В тот вечер император играл в шашки с гофмейстером Бертраном, как вдруг Али вручил мне письмо, написанное по-английски.
Сэр граф Лас-Каз, я пишу вам это письмо, чтобы сказать вам, что вы сделали очень хорошая книга [мой «Атлас»]. Не то чтобы в ней не было агрех [ошибок], но вы сможете исправить их при следующем издании, — тогда вы сможете продавать вашу работу за пять фунтов каждый икземпляр [копию]. Посему я молю Бога, чтобы он имел вас в своей святой и подобающей защите.
Я посмотрел на императора, играющего в шашки, а он, притворяясь, что он этого не писал, закусил губу и старался удержаться от смеха. Я сказал по-английски:
— Благодарю вас. Надеюсь написать еще одну книгу на еще лучший сюжет.
Он пытался сделать вид, что он тут ни при чем, но у него не получилось.
14
БРИЛЛИАНТ, ОЛЕНИЙ ПАРК
Людовику Пятнадцатому нравился бриллиант, названный в честь его двоюродного дяди. Он помнил тот день, когда регент показал ему камень и тем самым отвлек от мыслей о мертвых птицах. То был день, когда дядя отказался рассказать ему о человеке в железной маске. Теперь он знал эту тайну.
В его правление бриллиант впервые появился в свете. Он надевал его всякий раз, когда хотел надеть первую драгоценность королевства. Когда бриллиант был на нем, ему казалось, будто сам он развоплощается; он чувствовал себя почти невидимым, и это было великим облегчением.

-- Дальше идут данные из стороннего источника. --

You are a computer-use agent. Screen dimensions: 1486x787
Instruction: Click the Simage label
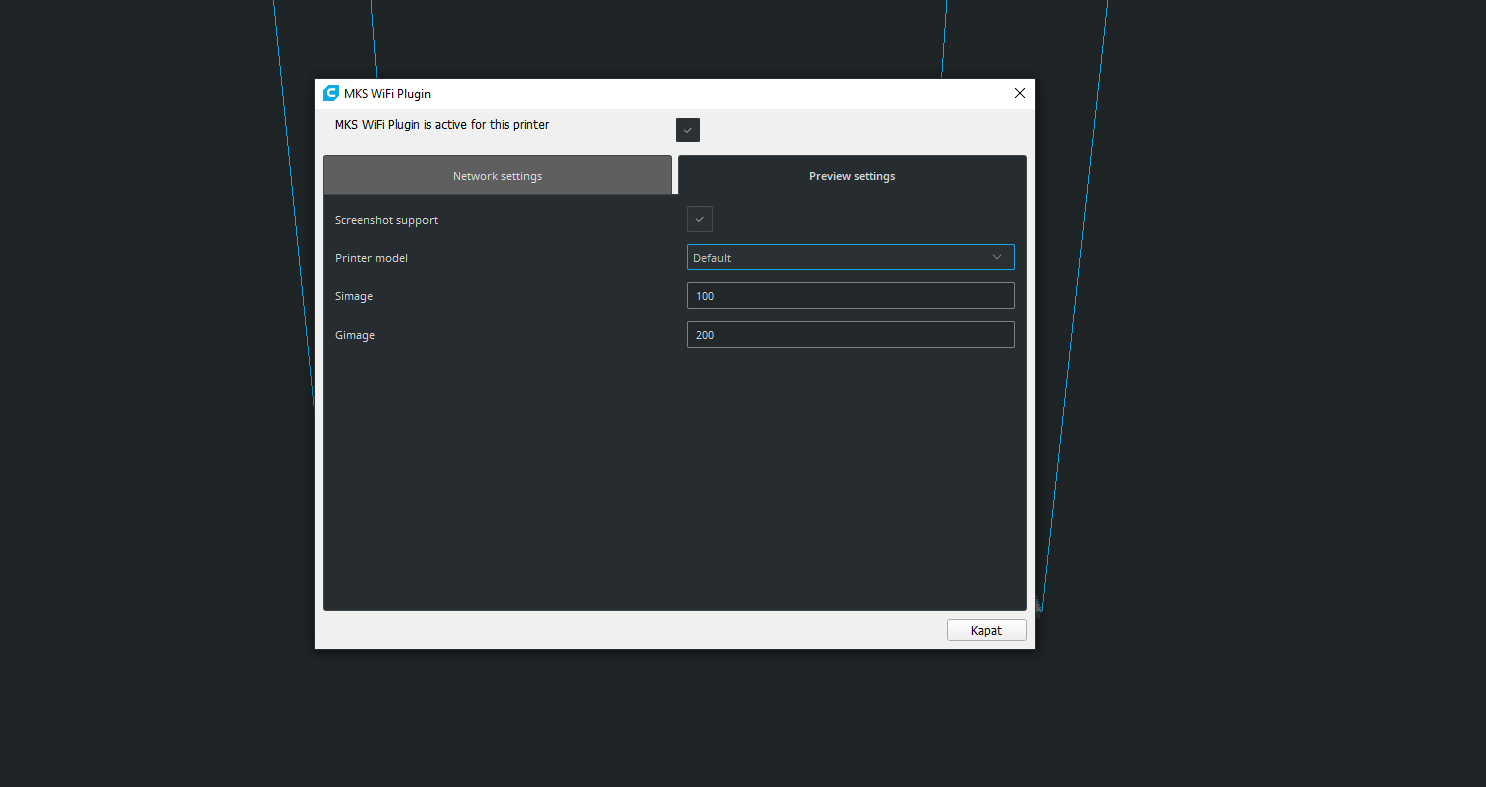[x=354, y=295]
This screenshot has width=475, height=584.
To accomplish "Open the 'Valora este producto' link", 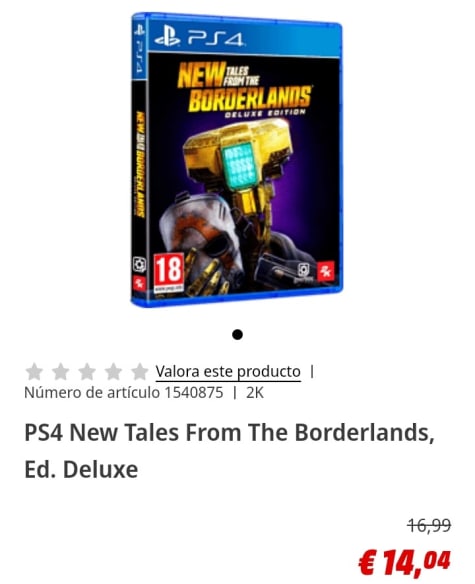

Каково бы ни было происхождение «Регента», теперь он был узаконен королем Франции, который нередко надевал его просто ради того, чтобы вызвать его великолепием раздражение у иностранных сановников. Этот бриллиант был создан для вечеров при таком дворе, как французский. Под необыкновенными хрустальными люстрами, озаренными свечами, он расхаживал среди сановников, надев «Регент». Непонятно и таинственно, как огонь может исходить из столь прозрачного камня, лишенного цвета — и все же заключающего в себе все цвета. Новички при дворе озирались, дивясь источнику света, который расщеплялся на красный, желтый и синий, сочетаясь с зеленым и пурпурным. Король являл собой необыкновенное зрелище в своих двух наборах украшений — в один день все белые бриллианты, на другой те же ордена, повторенные в цветных камнях — орден Святого Духа с его перевернутым голубем, орден Золотого Руна с его изящным бараном. Кланяясь и размахивая шляпами перед Людовиком Пятнадцатым, придворные и дипломаты сперва смотрели на его красивое пустое лицо, а потом, словно по принуждению, на соперника короля — сверкающий бриллиант. Только один из двух казался живым. Иногда, пораженные великолепием обоих, они на мгновение утрачивали остроту ума и дар речи, а Людовик тем временем успевал пройти дальше.